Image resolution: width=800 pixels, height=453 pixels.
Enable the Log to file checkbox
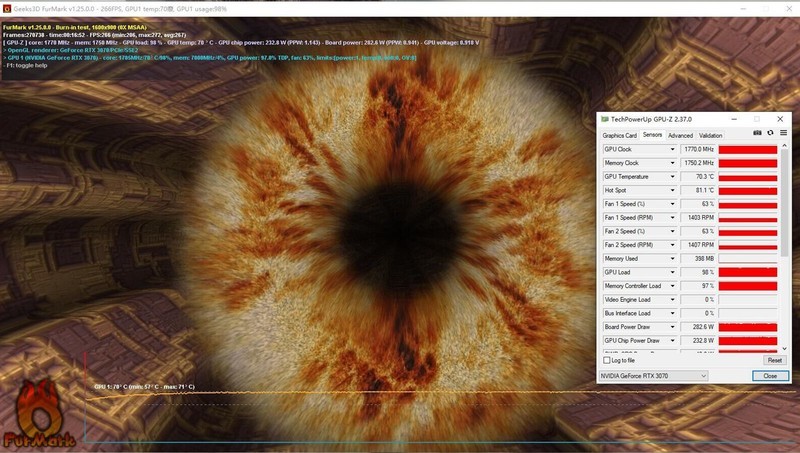(x=607, y=360)
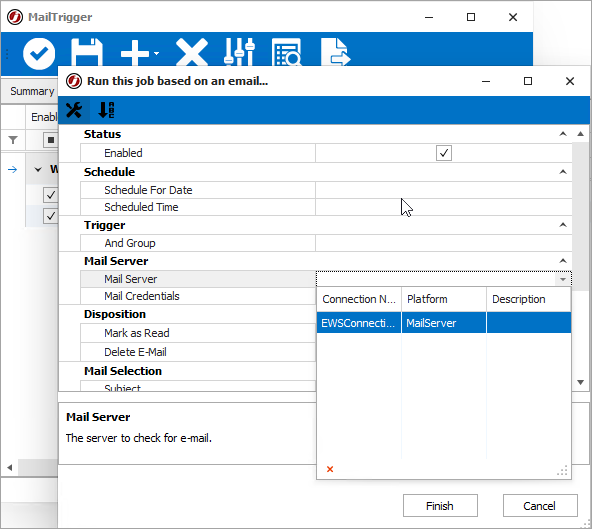Click the export document arrow icon
The image size is (592, 529).
pyautogui.click(x=336, y=52)
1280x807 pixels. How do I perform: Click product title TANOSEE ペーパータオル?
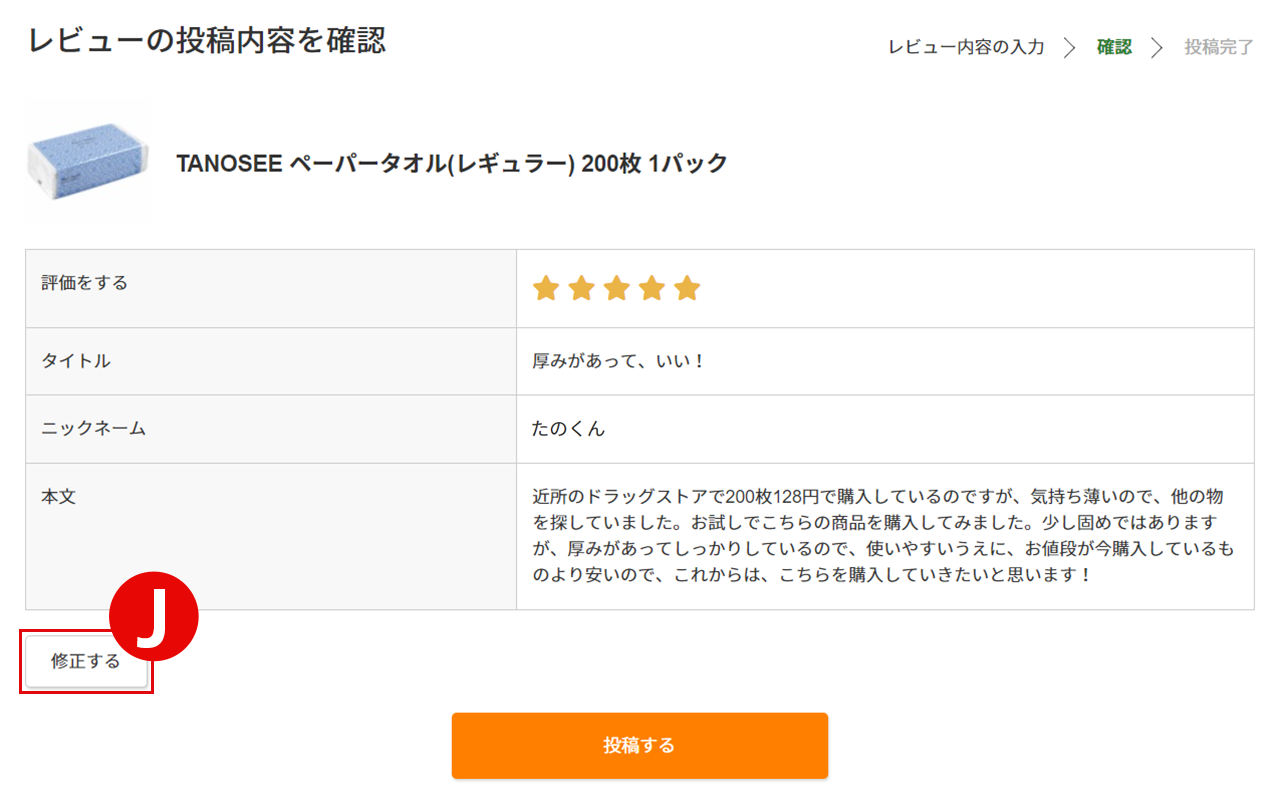pyautogui.click(x=452, y=164)
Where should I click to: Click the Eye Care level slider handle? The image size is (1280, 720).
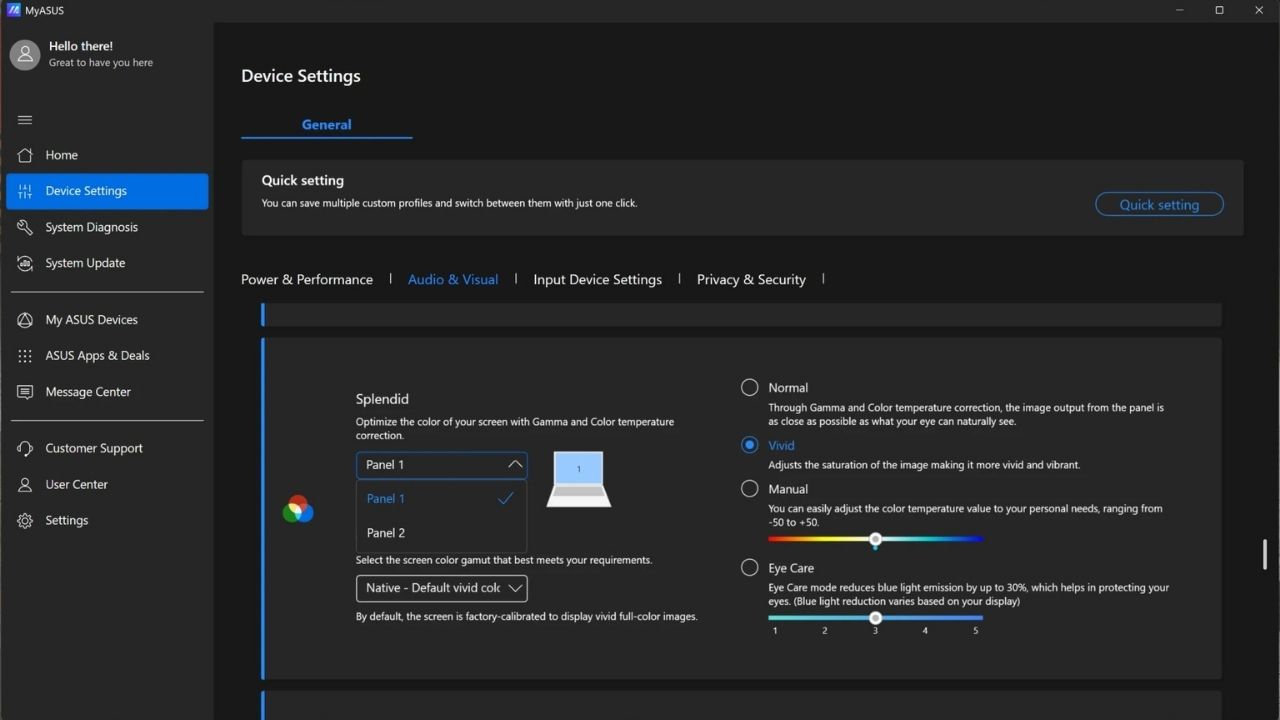[875, 618]
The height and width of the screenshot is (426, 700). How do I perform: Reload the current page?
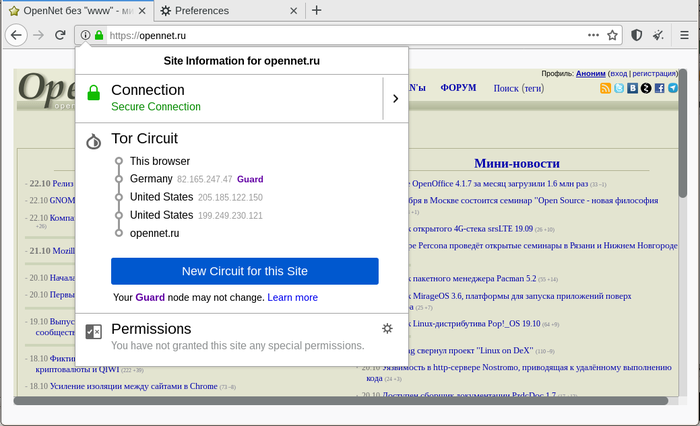click(x=62, y=35)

### TASK DIRECTIONS
Write everything in the records out exactly, apart from the pictures.

### SOLVED EXERCISE
Image resolution: width=800 pixels, height=453 pixels.
Enable the Log to file checkbox
(x=607, y=360)
Click the export document arrow icon
The image size is (592, 529).
pyautogui.click(x=336, y=52)
1280x807 pixels. How do I perform: Click product title TANOSEE ペーパータオル?
pyautogui.click(x=452, y=164)
Where should I click to: Click the Eye Care level slider handle? The image size is (1280, 720).
[875, 618]
The height and width of the screenshot is (426, 700). How do I perform: Reload the current page?
click(x=62, y=35)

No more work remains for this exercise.